Newark is, in some respects, very peculiar. One of those respects is the near-total absence of bookstores for general audiences. We have no Barnes & Noble, no Borders. Tho I have shown fotos of the "NJ Books" sign hilited at nite, I am not persuaded that that store is a going entity, despite a website that suggests it is in business. I have passed by in mid-day, during the business week, but the store has seemed always to be closed. Perhaps I should look for a parking space nearby and walk up to find out for sure.
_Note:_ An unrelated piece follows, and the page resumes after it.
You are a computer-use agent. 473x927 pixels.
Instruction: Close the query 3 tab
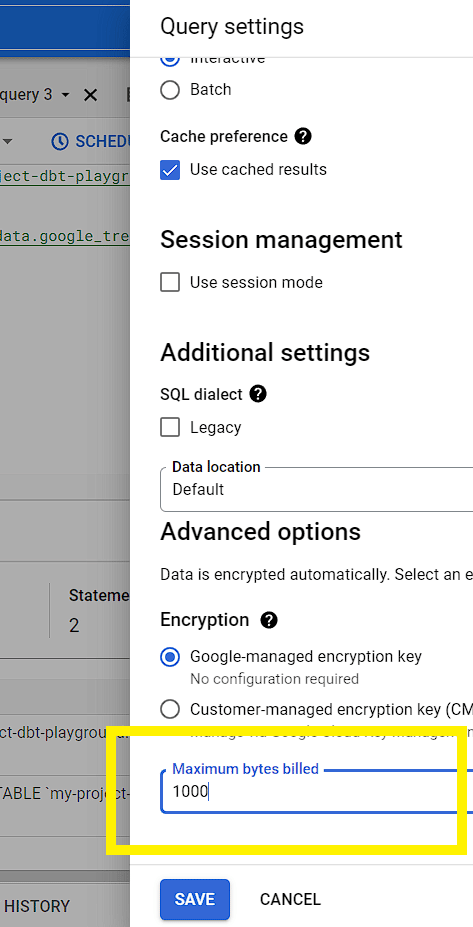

Aside from bookstores that our various colleges may provide for students to buy textbooks, the only bookstore I have seen in Downtown Newark is this one, on Market Street just west of Broad Street. I guess I should endeavor sometime to park nearby, speak to its owners, and take some pix inside. I found an article online that suggests that this little store is part of a chain of similar stores in various parts of the Nation.
Given that much of the book trade is now conducted on the Internet, the absence of "bricks-and-mortar" bookstores in Newark may not be as damning as it would assuredly have been viewed 30 years ago. Still, you have to wonder if Newark is, as cities go, illiterate, in the sense that its residents do not cherish books and the culture of books. I hate to suggest negative things about Newark. But if I do hone in on a real defect in Newark, I hope people who see that implied condemnation will rush to correct each such defect. I want Newark to be a great city, and I want no one to accept less than greatness from this great city, in any regard.